However, even a rubber stamp may be better than nothing. As the Heritage Foundation’s Paul Larkin wrote, “Even where a public official engages in the ‘perfunctory’ ratification of a private decision, the presence of governmental action has benefits for both anyone injured and the public: It triggers federal constitutional protection that no legislature can evade [and] provides political accountability.” Larkin shows that the common factor in the few cases where the Supreme Court has ruled against a delegation of federal power was the lack of review by or accountability to a government entity.
Congress did not grant any government agency the power to regulate the Center for SafeSport; nor did Congress charge any agency with safeguarding America’s youth athletes. Congress conferred that power directly to a private nonprofit corporation, the Center for SafeSport.
The 2018 amendment to the Ted Stevens Olympic and Amateur Sports Act went even farther. Rather than simply giving the center unregulated and unreviewable authority to do as it sees fit, Congress delegated to the center its exclusive power to write laws.
The act directs the center to “develop training, oversight practices, policies, and procedures to prevent the abuse, including emotional, physical, and sexual abuse, of amateur athletes participating in amateur athletic activities through national governing bodies.” It goes on to say that those “policies and procedures … shall apply as though they were incorporated in and made a part of [this] title.”

● **Data listing**
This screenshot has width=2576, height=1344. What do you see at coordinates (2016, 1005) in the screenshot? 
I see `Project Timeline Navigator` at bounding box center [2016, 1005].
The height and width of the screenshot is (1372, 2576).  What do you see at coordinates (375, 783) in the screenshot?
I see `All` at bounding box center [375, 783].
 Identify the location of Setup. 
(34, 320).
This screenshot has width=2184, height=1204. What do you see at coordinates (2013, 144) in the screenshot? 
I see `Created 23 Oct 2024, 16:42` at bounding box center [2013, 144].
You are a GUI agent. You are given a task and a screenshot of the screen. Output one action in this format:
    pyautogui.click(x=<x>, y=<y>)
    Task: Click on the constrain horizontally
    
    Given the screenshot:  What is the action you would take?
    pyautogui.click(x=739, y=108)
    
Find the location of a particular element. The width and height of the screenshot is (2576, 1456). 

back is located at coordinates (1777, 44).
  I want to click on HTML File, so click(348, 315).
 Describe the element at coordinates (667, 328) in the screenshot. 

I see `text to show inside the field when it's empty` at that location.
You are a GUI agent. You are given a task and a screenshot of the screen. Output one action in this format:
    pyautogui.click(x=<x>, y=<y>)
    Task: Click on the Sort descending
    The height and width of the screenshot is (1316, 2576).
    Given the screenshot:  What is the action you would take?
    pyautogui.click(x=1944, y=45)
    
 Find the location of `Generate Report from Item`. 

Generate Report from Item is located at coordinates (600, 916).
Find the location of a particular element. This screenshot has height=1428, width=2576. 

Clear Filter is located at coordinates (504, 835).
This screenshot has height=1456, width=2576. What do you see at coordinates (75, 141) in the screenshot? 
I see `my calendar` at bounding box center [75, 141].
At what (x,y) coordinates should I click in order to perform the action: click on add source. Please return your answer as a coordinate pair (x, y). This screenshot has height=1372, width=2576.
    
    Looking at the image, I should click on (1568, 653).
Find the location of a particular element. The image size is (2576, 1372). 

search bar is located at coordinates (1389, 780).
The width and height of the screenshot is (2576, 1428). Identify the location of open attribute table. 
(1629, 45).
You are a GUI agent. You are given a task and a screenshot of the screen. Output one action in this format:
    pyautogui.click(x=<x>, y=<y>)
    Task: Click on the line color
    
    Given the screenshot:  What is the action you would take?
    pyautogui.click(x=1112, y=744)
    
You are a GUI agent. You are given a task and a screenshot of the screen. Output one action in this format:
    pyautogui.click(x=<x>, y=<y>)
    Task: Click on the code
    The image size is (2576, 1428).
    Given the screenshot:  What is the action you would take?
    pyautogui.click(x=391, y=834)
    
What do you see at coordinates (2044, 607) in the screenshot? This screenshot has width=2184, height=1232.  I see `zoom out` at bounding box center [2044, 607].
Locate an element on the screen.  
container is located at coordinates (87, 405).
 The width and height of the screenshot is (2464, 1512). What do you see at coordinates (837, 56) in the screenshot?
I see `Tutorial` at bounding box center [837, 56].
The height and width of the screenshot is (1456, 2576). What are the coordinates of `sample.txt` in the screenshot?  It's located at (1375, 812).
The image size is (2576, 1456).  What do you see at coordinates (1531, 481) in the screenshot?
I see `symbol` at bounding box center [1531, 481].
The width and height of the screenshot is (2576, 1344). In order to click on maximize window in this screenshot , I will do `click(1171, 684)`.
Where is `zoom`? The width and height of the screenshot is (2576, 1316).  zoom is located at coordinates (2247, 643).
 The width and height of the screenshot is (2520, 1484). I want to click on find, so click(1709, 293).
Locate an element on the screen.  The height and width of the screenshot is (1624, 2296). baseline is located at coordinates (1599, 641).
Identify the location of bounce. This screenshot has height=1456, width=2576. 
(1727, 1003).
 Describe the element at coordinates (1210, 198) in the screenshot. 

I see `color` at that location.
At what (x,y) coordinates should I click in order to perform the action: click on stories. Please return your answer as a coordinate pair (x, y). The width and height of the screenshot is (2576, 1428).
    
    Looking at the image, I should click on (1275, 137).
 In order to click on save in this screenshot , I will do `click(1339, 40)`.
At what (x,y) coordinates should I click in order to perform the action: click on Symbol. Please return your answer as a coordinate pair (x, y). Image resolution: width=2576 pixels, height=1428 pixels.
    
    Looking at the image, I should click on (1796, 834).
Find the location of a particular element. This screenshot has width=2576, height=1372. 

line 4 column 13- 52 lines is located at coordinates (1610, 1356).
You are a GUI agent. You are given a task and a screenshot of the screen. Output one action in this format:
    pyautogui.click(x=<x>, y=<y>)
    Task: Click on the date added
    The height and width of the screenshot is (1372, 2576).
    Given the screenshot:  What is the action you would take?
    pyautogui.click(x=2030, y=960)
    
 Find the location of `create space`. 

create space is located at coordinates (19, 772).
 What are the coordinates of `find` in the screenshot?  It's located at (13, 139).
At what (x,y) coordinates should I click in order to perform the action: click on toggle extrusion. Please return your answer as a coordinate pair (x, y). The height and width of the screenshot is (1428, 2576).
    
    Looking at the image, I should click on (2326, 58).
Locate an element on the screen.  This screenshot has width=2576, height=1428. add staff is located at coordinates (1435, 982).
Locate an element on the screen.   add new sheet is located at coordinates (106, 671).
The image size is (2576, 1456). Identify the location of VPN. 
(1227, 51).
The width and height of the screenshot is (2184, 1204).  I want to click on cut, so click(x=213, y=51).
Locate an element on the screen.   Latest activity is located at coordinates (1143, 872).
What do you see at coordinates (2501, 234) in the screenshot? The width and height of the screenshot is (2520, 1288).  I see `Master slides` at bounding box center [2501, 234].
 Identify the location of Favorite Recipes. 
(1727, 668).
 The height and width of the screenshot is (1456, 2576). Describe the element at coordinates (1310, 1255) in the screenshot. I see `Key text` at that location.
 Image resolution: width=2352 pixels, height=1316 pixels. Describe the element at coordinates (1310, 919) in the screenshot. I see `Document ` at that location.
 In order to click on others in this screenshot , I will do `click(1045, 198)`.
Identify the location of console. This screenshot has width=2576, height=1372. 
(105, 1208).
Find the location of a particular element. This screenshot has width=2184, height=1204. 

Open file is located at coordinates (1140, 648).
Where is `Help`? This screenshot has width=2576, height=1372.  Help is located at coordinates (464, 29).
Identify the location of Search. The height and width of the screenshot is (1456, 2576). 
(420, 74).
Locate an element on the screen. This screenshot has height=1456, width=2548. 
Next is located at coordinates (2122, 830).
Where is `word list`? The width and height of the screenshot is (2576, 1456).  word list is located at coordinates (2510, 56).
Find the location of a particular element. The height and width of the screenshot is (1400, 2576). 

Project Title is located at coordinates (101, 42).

● **Exercise set**
**A.** In the excerpt on the Center for SafeSport, which organization is Paul Larkin affiliated with?
**B.** Please output the passage of the SafeSport excerpt from "However, even a" up to and including "a government entity.".
**C.** Name every type of abuse listed in the SafeSport excerpt.
The material was drawn from a different source than the text.

● **Responses by task**
**A.** The Heritage Foundation.

**B.**
However, even a rubber stamp may be better than nothing. As the Heritage Foundation’s Paul Larkin wrote, “Even where a public official engages in the ‘perfunctory’ ratification of a private decision, the presence of governmental action has benefits for both anyone injured and the public: It triggers federal constitutional protection that no legislature can evade [and] provides political accountability.” Larkin shows that the common factor in the few cases where the Supreme Court has ruled against a delegation of federal power was the lack of review by or accountability to a government entity.

**C.** Emotional, physical, sexual